The Cavalier Daily hit nicely upon one of these stories with its coverage of the Asian Student Union, where board members issued a letter of no confidence in the organization’s president, Kevin Cao, who then announced he would take a month-long leave from the job.
Clearly, the story hit a nerve; the online article had garnered 17 comments by the time this story went to press. That may not sound like a large number, but compare it to the low numbers of comments Cavalier Daily articles usually generate — none on most stories, and three or four on the busiest — and you begin to get a sense of the investment readers, or at least a small but devoted subset of readers, have in the story.
The Cavalier Daily would benefit in several ways from engaging its readers more deeply. While comments sections can be a petri dish of pettiness and nastiness, they can also host vibrant debate — and who said there’s anything wrong with the occasional petty or nasty remark? In the digital age, newspapers ought to explore as many ways as possible to engage their readers, lest those readers, under-stimulated, turn to easier and intellectually cheaper and less honest outlets.
With more engaged readers, The Cavalier Daily might also have an easier time increasing the number of guest columns it runs (something I discussed in last week’s column), and it would become the essential player in all campus discourse that it must be if it wants to attract the best reporters and editors on Grounds and to prepare those reporters to know their beats intimately so no other news outlets will scoop them.
But covering stories like the ASU scandal that get readers talking isn’t just pandering to the reader — these stories tap into the lifeblood of the University. Commenters on the ASU story argued about details of the story: Cao’s potential motivations, justifications for his supposed neglect in responding to emails, and so on.
When students’ lives revolve so deeply around these minutiae, the stories matter. They form the intrigue of college life — details that are granular and epic at once.

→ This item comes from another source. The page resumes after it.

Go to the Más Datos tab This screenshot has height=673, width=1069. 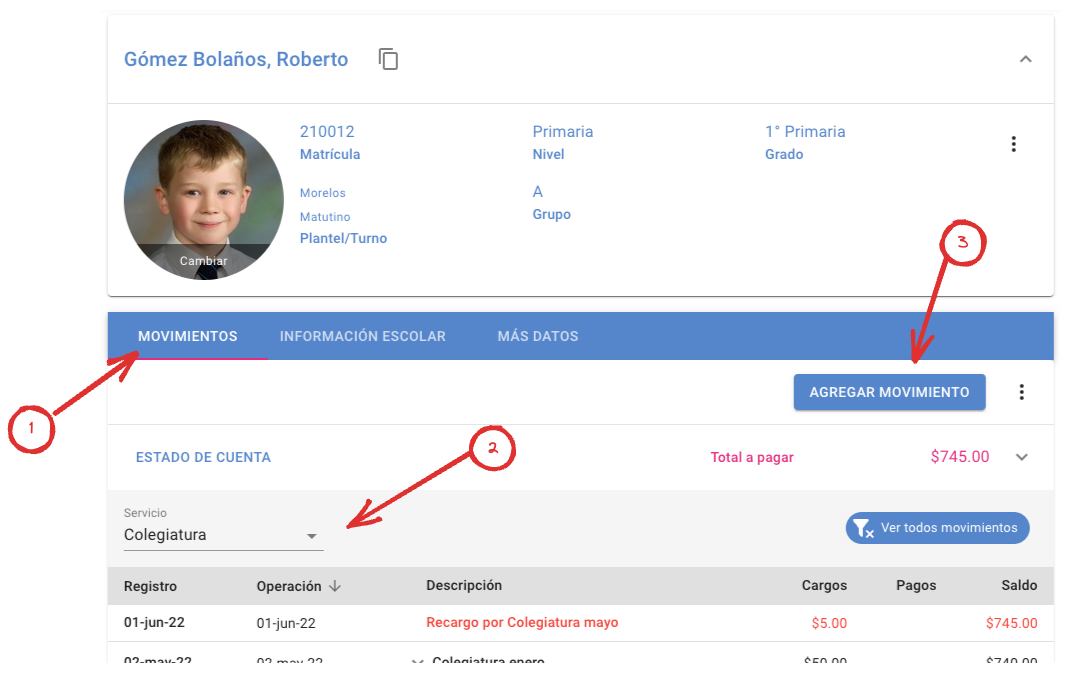538,336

These stories are good reminders that the details and relationships that motivate the players in any such leadership scandal are the stuff of the great human dramas — think King Lear or Richard III.
So The Cavalier Daily is to be commended for its coverage of the ASU’s latest controversy, and it should continue to pursue stories that tap into the pulse of the University and get people talking about the issues that shape their lives on Grounds.